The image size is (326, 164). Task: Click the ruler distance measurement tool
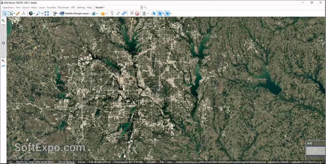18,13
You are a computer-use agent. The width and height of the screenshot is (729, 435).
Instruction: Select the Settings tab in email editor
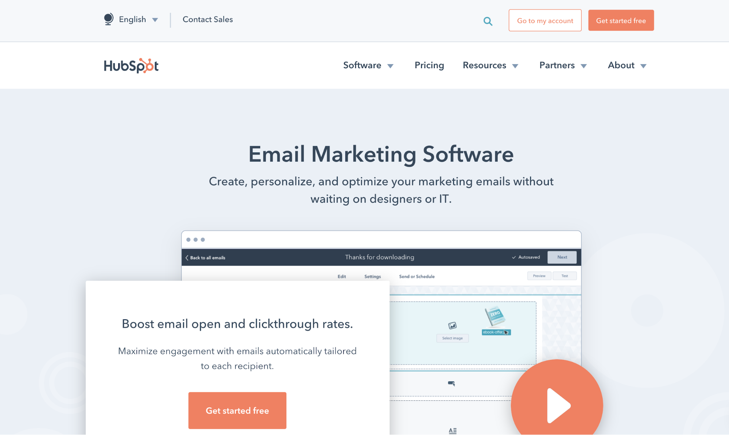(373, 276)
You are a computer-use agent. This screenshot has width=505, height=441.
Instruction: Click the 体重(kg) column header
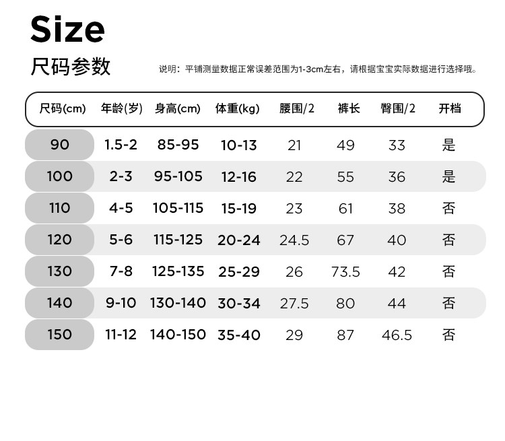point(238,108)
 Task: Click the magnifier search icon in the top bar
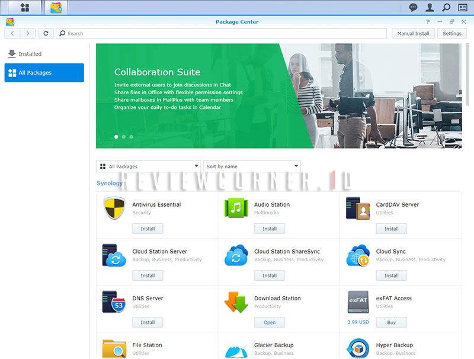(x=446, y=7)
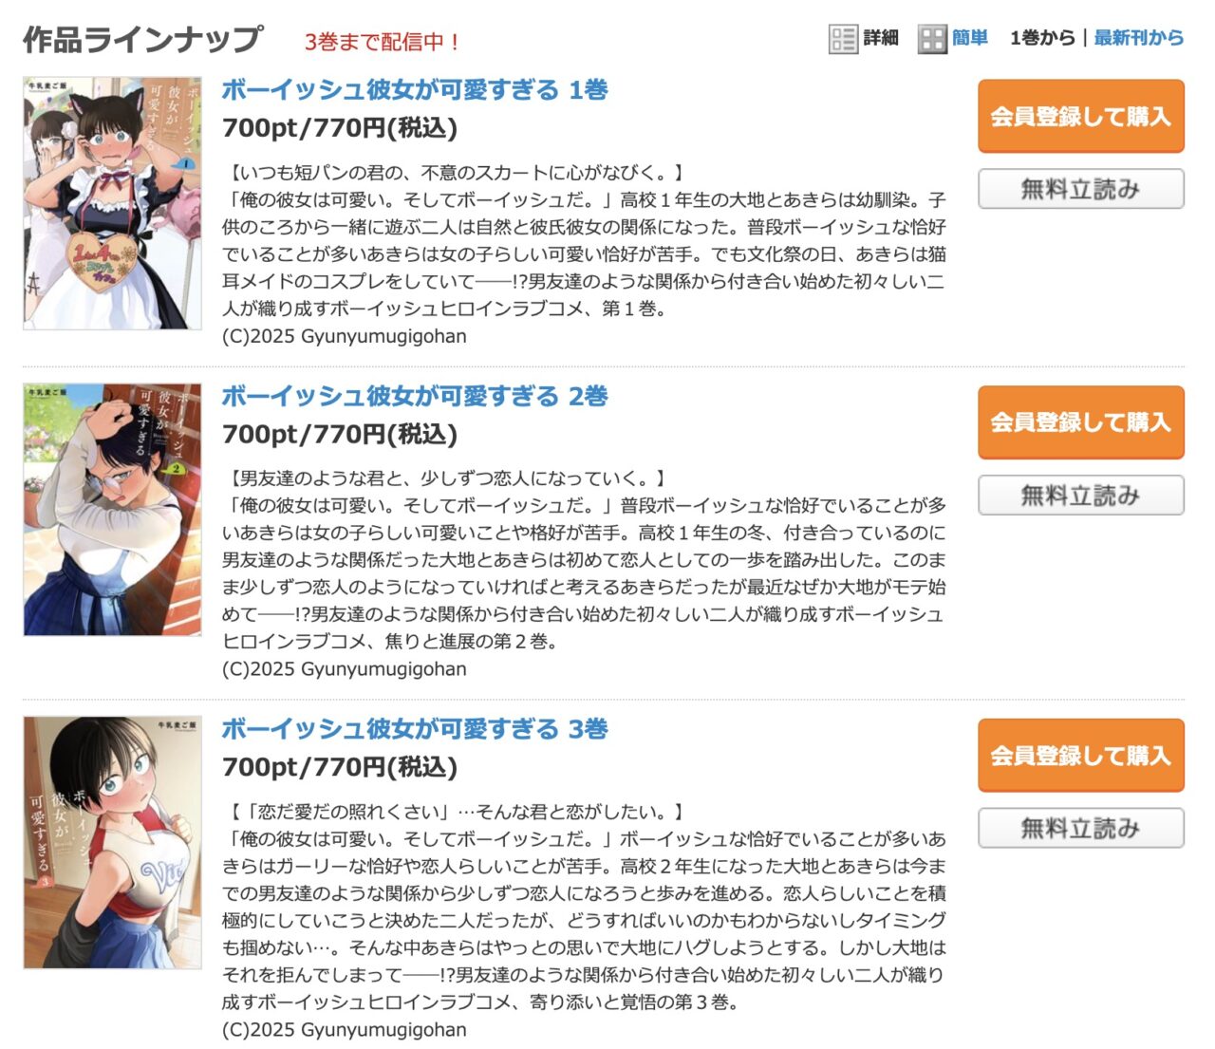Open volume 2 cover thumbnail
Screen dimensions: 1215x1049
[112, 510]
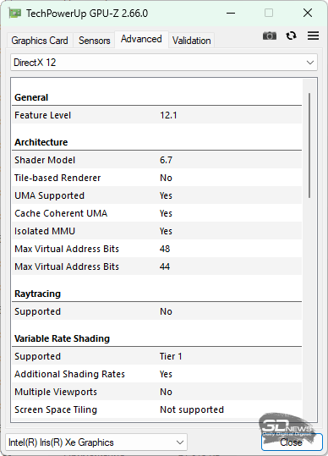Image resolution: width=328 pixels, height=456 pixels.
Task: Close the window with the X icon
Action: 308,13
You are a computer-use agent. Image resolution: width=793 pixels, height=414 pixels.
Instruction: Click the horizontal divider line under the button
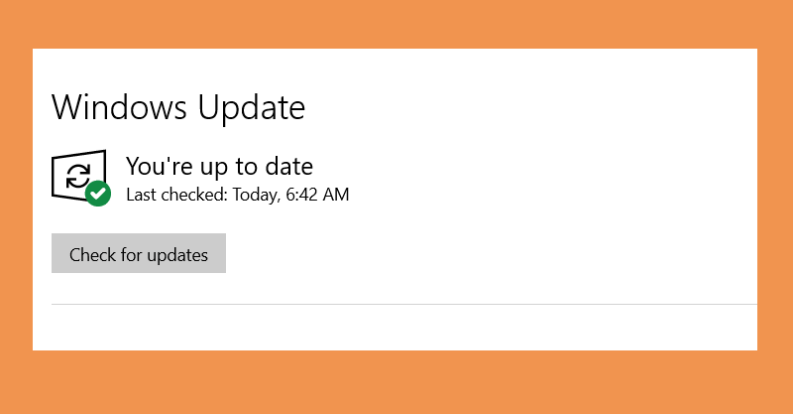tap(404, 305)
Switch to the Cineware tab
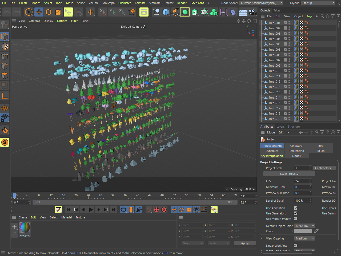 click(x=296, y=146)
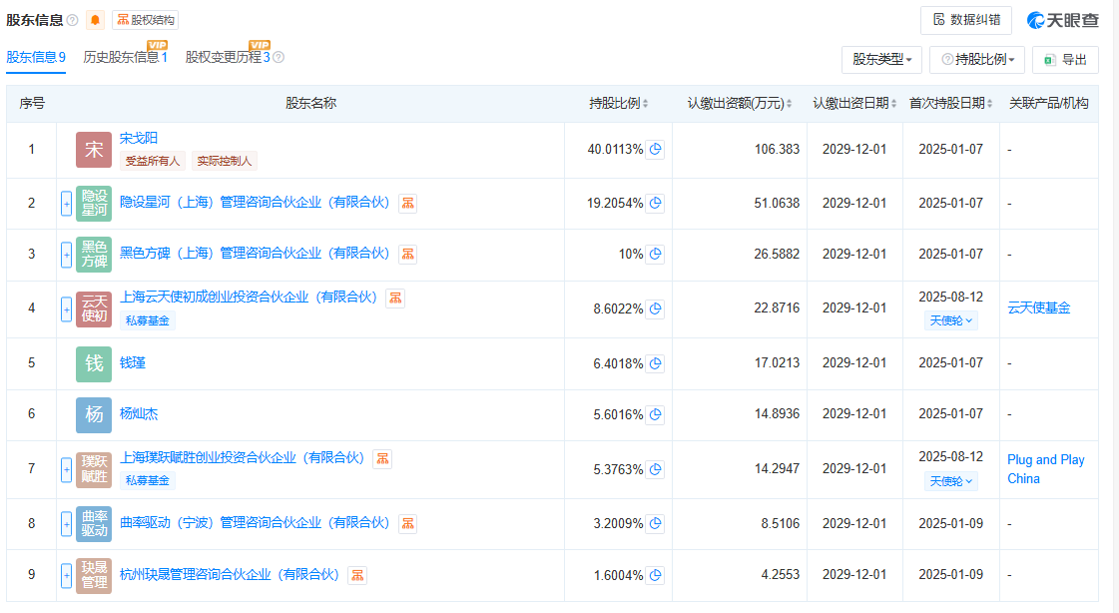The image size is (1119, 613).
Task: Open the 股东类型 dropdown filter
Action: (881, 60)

□ □ □

Find the word "screenshot" in the entries, and copy every line it shows up in.

You are a computer-use agent. The width and height of the screenshot is (729, 435).
You are a computer-use agent. This screenshot has width=505, height=441.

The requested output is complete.